■ **The problem**
Reproduce only the lines that run from the line containing "At what coordinates should I click to accomplish: Click" to the end of the entries below, exactly as they stand.
Records shown below:
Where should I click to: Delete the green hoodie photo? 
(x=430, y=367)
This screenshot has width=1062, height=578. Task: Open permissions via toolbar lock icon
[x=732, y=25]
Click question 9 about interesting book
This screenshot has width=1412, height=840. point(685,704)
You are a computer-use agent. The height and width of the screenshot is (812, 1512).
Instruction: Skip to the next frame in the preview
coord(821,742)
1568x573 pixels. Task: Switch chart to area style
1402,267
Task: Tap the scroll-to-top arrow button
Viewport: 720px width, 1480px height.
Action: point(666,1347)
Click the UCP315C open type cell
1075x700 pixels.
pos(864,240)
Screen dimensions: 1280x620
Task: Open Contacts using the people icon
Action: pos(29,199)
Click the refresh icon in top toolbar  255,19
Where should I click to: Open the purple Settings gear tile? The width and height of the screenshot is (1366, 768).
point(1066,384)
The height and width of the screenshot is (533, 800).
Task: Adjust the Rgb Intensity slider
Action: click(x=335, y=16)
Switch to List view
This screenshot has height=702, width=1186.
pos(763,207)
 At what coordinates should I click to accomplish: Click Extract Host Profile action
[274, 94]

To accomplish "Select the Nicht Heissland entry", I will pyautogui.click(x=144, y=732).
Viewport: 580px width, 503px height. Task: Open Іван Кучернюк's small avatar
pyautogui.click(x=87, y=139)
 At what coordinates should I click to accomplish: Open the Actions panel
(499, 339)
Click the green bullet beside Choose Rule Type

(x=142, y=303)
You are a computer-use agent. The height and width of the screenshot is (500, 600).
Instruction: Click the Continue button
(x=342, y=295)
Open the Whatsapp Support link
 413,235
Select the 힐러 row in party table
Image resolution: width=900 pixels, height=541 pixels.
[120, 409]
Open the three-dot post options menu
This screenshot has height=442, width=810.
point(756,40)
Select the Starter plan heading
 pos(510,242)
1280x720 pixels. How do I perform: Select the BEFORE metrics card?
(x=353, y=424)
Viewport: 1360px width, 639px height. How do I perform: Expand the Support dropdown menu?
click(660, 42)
End of Records shown.
■ **Exercise result**
 At what coordinates should I click to accomplish: Click Extract Host Profile action
[274, 94]

To accomplish "Select the Nicht Heissland entry", I will pyautogui.click(x=144, y=732).
Viewport: 580px width, 503px height. Task: Open Іван Кучернюк's small avatar
pyautogui.click(x=87, y=139)
 At what coordinates should I click to accomplish: Open the Actions panel
(499, 339)
Click the green bullet beside Choose Rule Type

(x=142, y=303)
You are a computer-use agent. The height and width of the screenshot is (500, 600).
Instruction: Click the Continue button
(x=342, y=295)
Open the Whatsapp Support link
 413,235
Select the 힐러 row in party table
Image resolution: width=900 pixels, height=541 pixels.
[120, 409]
Open the three-dot post options menu
This screenshot has height=442, width=810.
point(756,40)
Select the Starter plan heading
 pos(510,242)
1280x720 pixels. How do I perform: Select the BEFORE metrics card?
(x=353, y=424)
Viewport: 1360px width, 639px height. How do I perform: Expand the Support dropdown menu?
click(660, 42)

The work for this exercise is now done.